Document –
## Start

Note: For "nedarim," or melodies special to certain texts, see Baer, "Ba'al Tefillah," pp. 39-42.The Students' Cantillation.

The "repetition with song" (see above), or study of religious literature in a vocal intonation, similarly survives from the Talmudical age to the present day. But it was never so developed for the small audience in the house of study as was the Scriptural cantillation for the larger congregation in the house of prayer. Private notes in the copy of the individual here likewise originated a system of accentuation. Examples are referred to by the Tosafists and by Profiat Duran; and an accentuated copy of the Mishnah was possessed by Joseph Solomon Medigo in the seventeenth century. Indeed, one treatise of the Mishnah was printed with accents as late as 1553. The oldest extant manuscript of the Talmud, a fragment of Keritot, is marked with accents for the students' cantillation, and can be examined in the facsimile published in Singer and Schechter's "Rabbinical Fragments." Nothing, however, is known of any musical interpretation of these accents. The students' cantillation in present use varies according to the country of origin, but is more or less a mere drone, although the monotone is always abandoned at the end of the clause, according as it expresses a question or a reply, a doubt or a conclusion. Generally the question ends on the dominant, the reply on the tonic.

## End

Data shown –
## Start

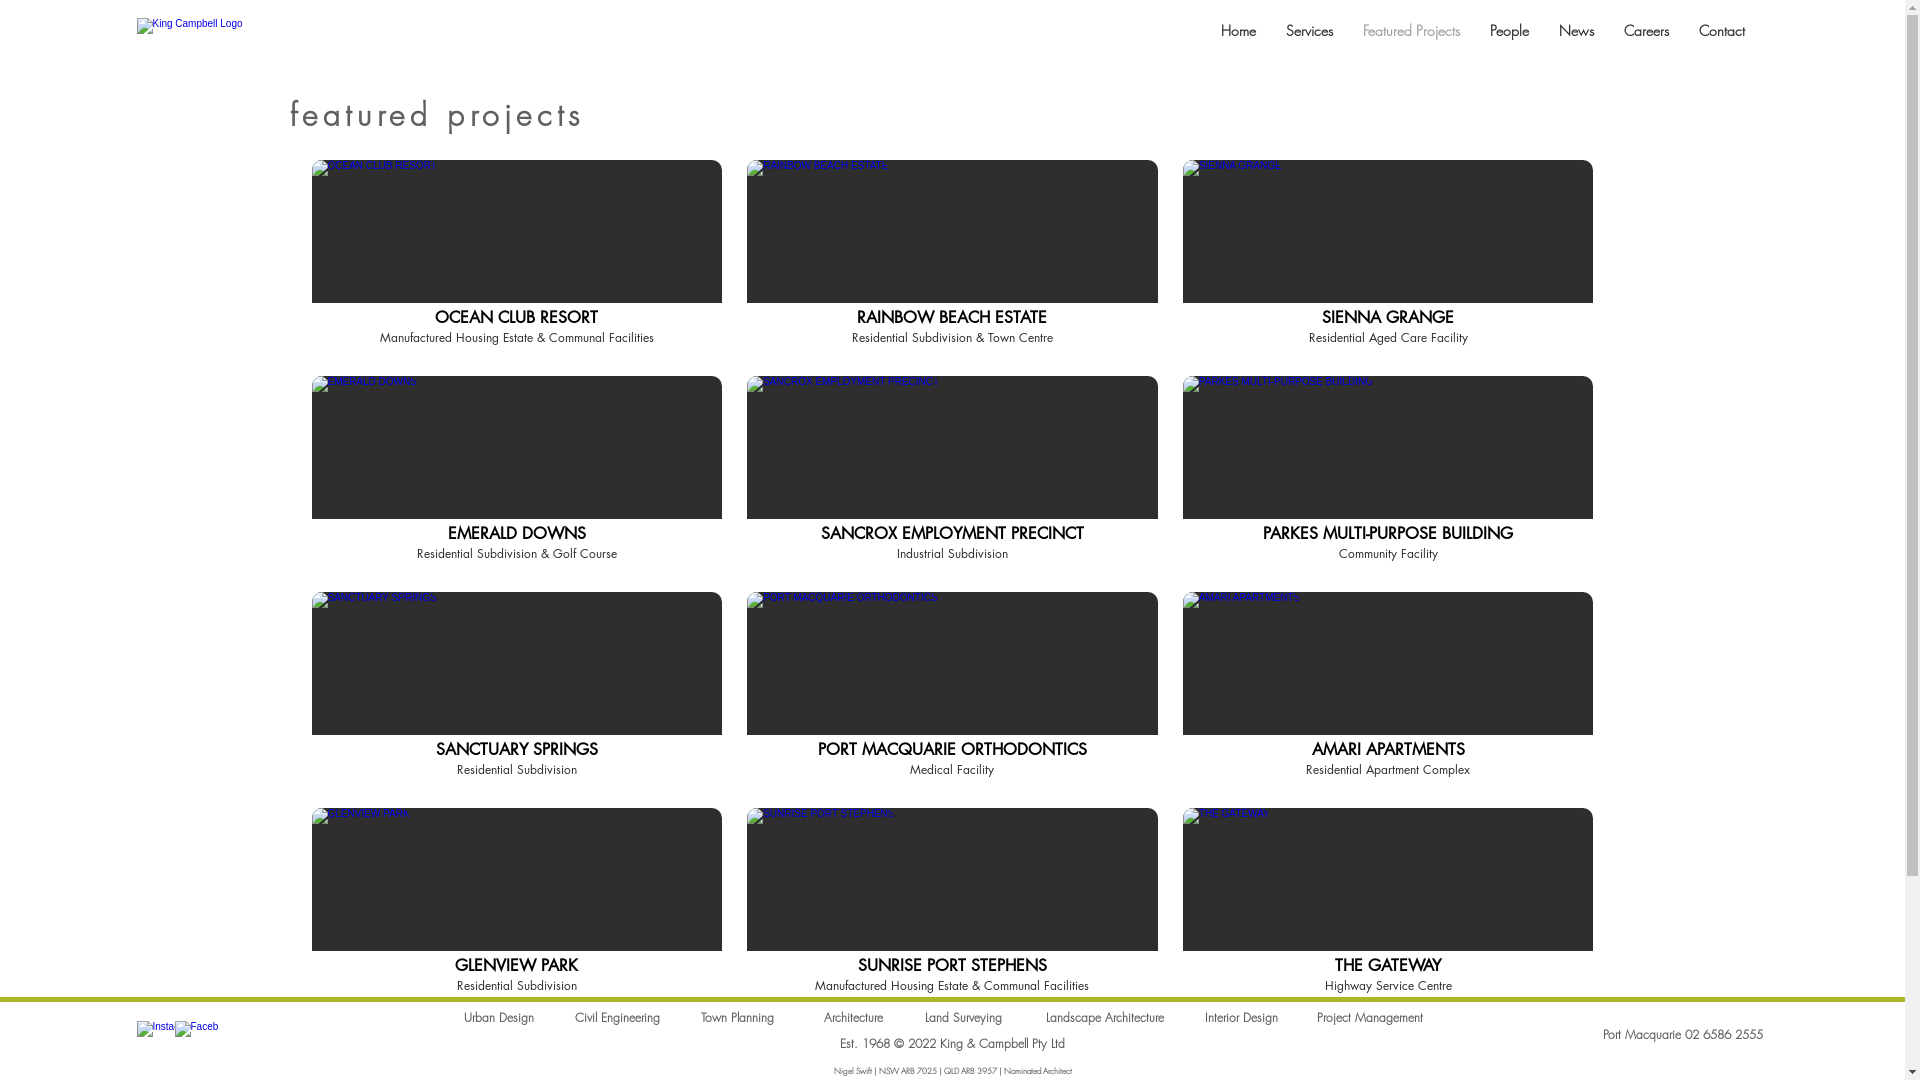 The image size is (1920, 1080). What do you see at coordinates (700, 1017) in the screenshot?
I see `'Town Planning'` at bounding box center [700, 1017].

## End
## Start

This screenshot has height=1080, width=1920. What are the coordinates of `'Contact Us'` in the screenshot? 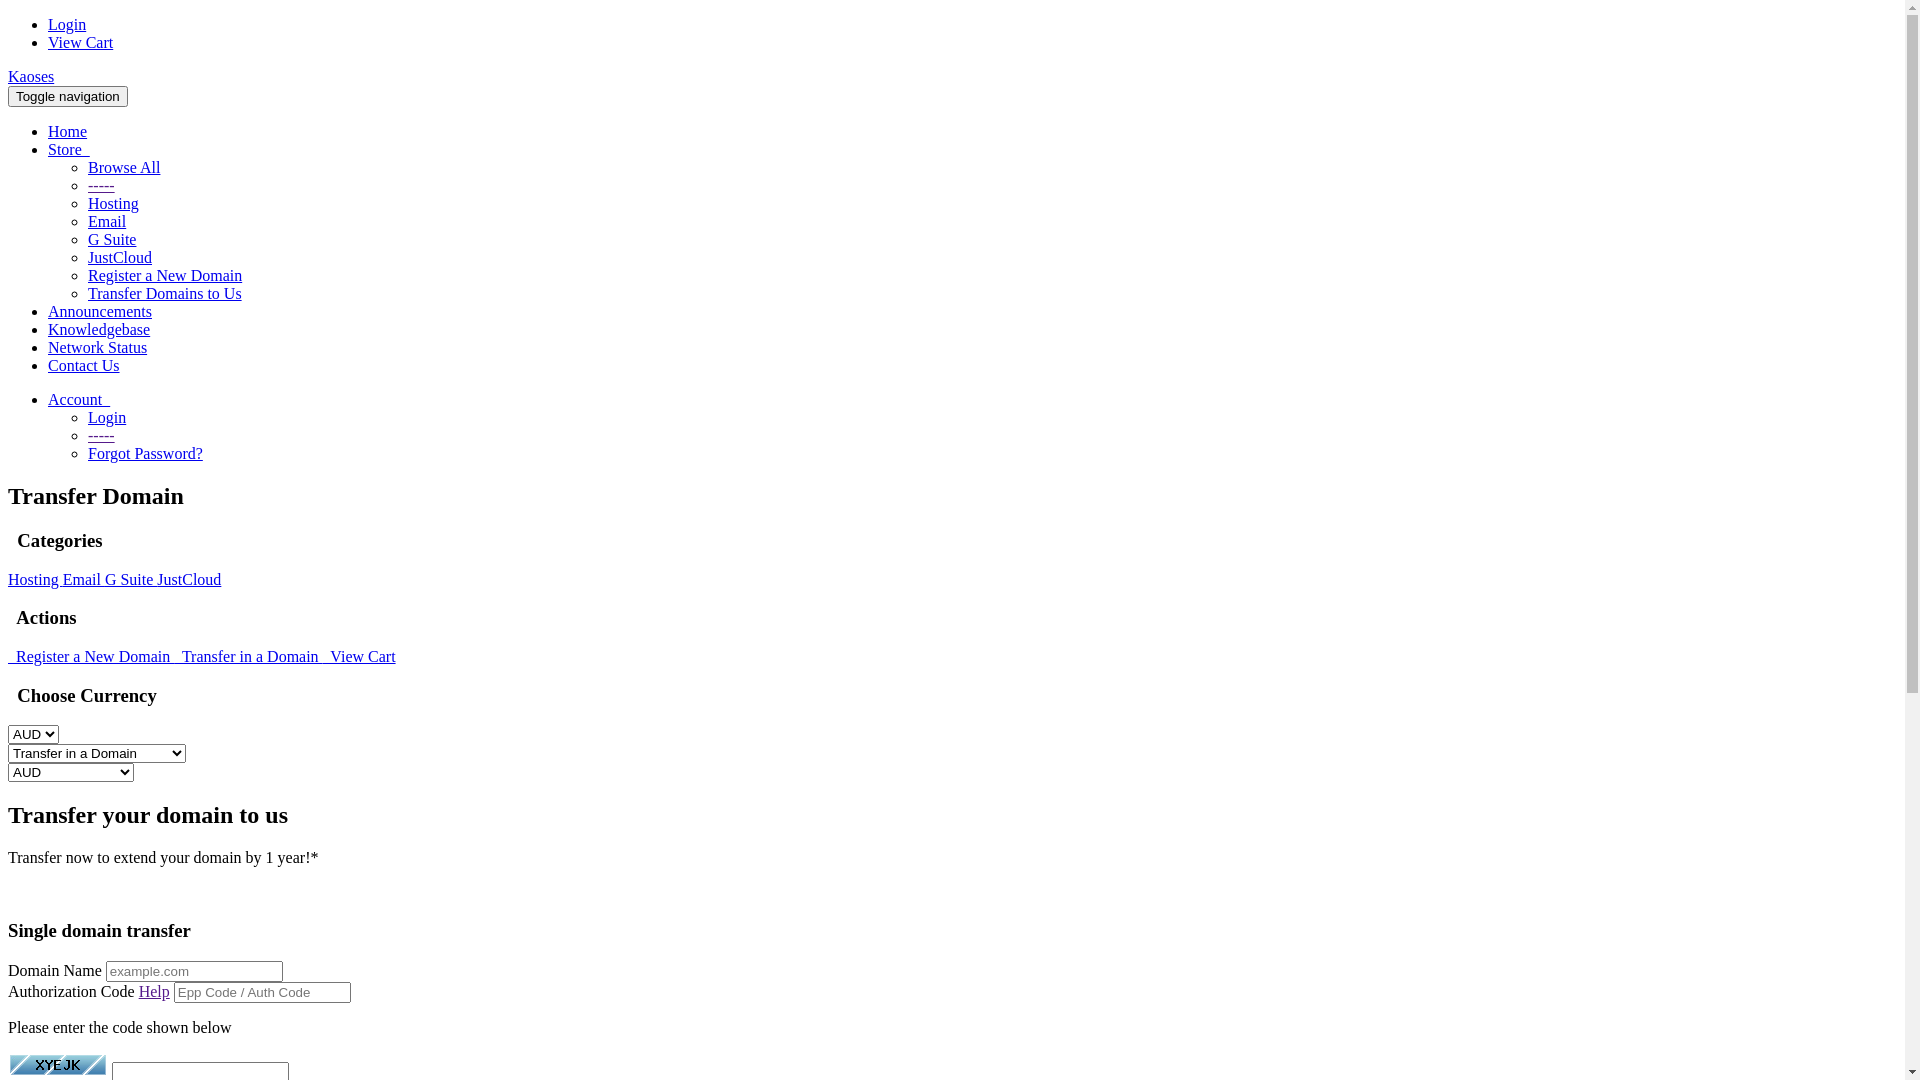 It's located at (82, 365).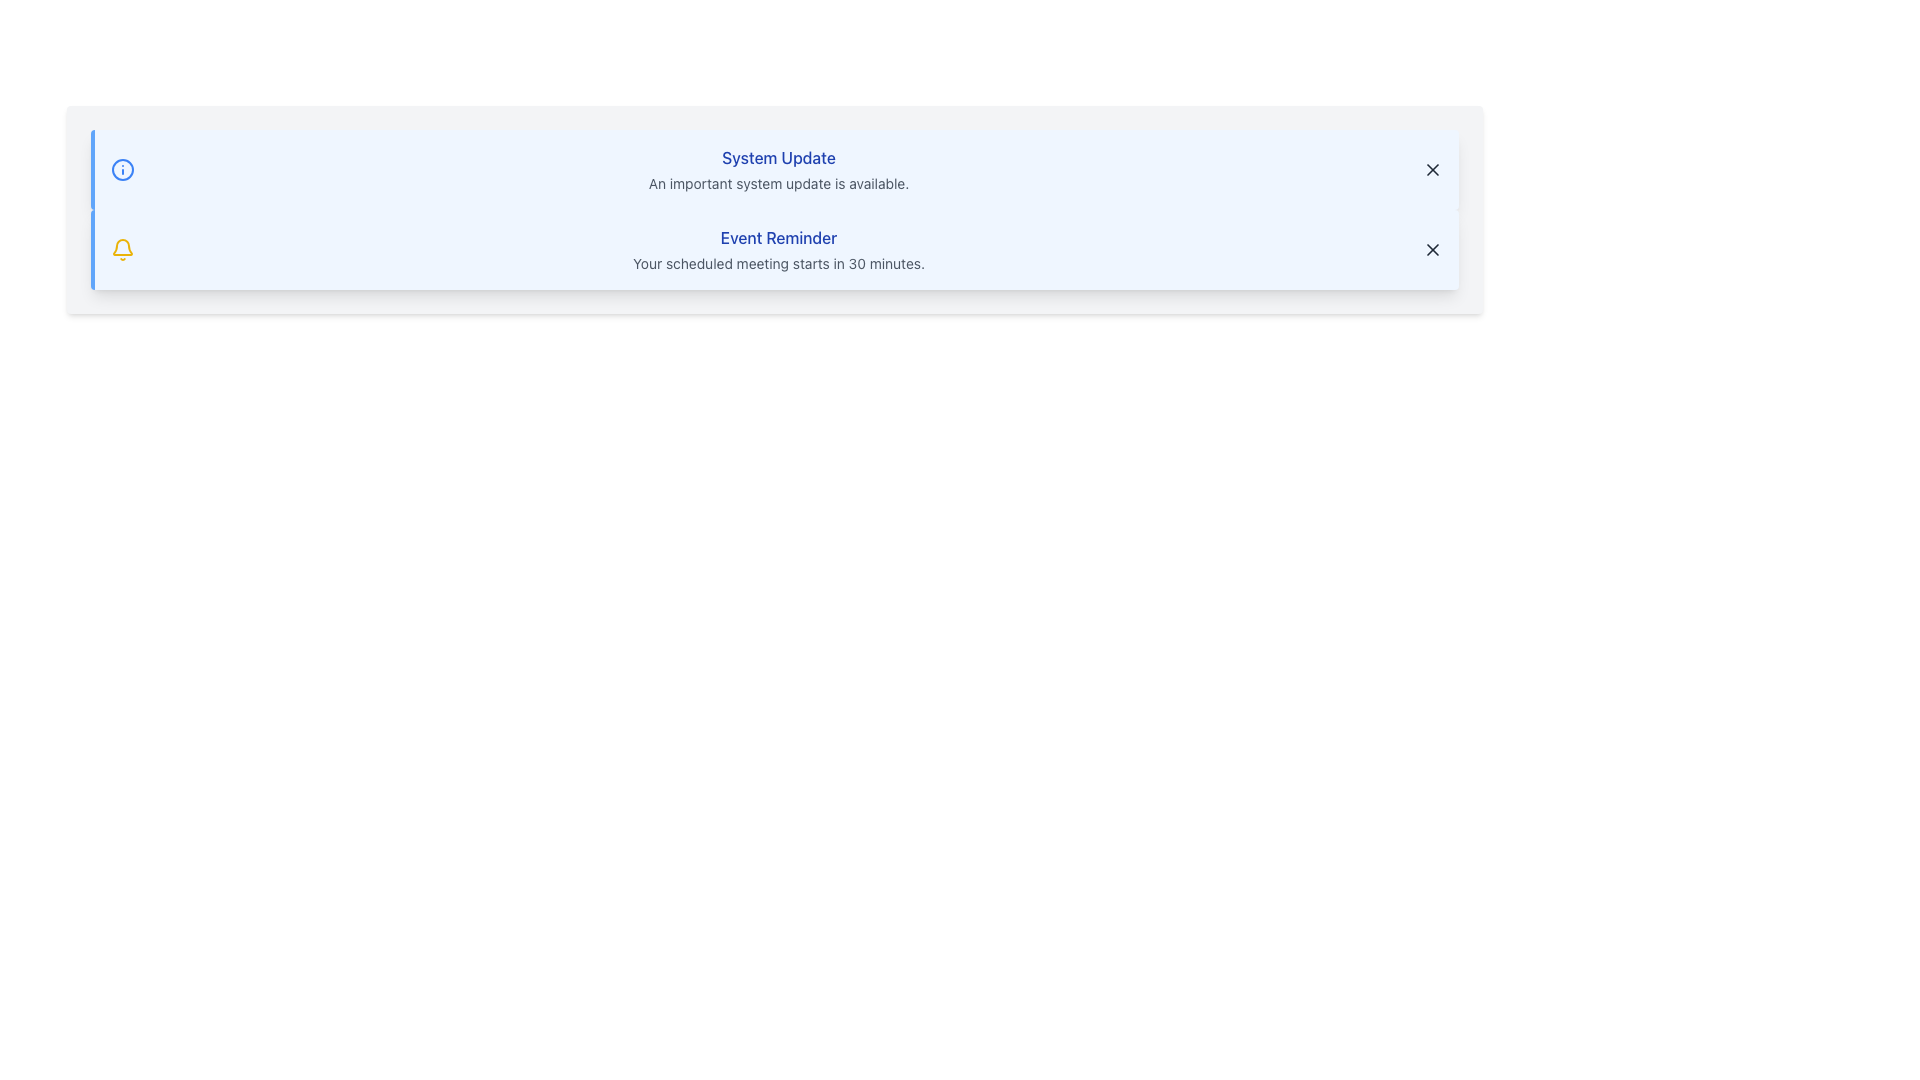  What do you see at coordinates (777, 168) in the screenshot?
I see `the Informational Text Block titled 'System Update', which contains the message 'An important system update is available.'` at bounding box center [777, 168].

## End

Problems to solve –
1. Translate this sentence from the passage on students' cantillation into French: "Generally the question ends on the dominant, the reply on the tonic."
2. Write what comes next in the passage on students' cantillation, starting after its last sentence.
The data are not needed for this work.

Replies –
1. En général, la question se termine sur la dominante, la réponse sur la tonique.

2.
The earliest transcription of a students' cantillation is to be found in the Ḥeleḳ of the apostate Gerson of Halberstadt (Helmstadt, 1610), where he says that "almost the whole of the Talmud is set out in question and answer as follows." Put into modern notation, his transcription is as given on page 549.

The students' cantillation has been carried into domestic worship in the Haggadah, the child's question on the Passover Eve being often set out in it. The transcription on the following page is due to Baer ("Ba'al Tefillah," p. 170).

Bibliography:
  • The grammatical force of the accents is treated under Accents. Almost every compilation of synagogue music covering the whole year includes some transcription of the cantillation, if only of the Pentateuch.
  • Fuller and more careful summaries are due to Naumbourg, Recueil de Chants Religieux, Paris, 1874, and Baer, Der Praktische Vorbeter, Gothenburg, 1877, and Frankfort, 1882.
  • For the general consideration of the melody of the accents see Wickes, Poetical Accentuation, Oxford, 1881, and Prose Accentuation, ib. 1887.
  • Useful references are collected in Ackermann, Der Synagogale Gesang (I. Das Talmudische Zeitalter), in Winter and Wünsche, Jüdische Litteratur, vol. iii., Treves, 1894.
  • For the musical accentuation of later texts see Steinschneider, Jewish Lit. p. 154;
  • Dukes, in Literaturblatt des Orients, 1843-1844;
  • and Abrahams, in Jew. Quart. Rev. xi. 291, London, 1899.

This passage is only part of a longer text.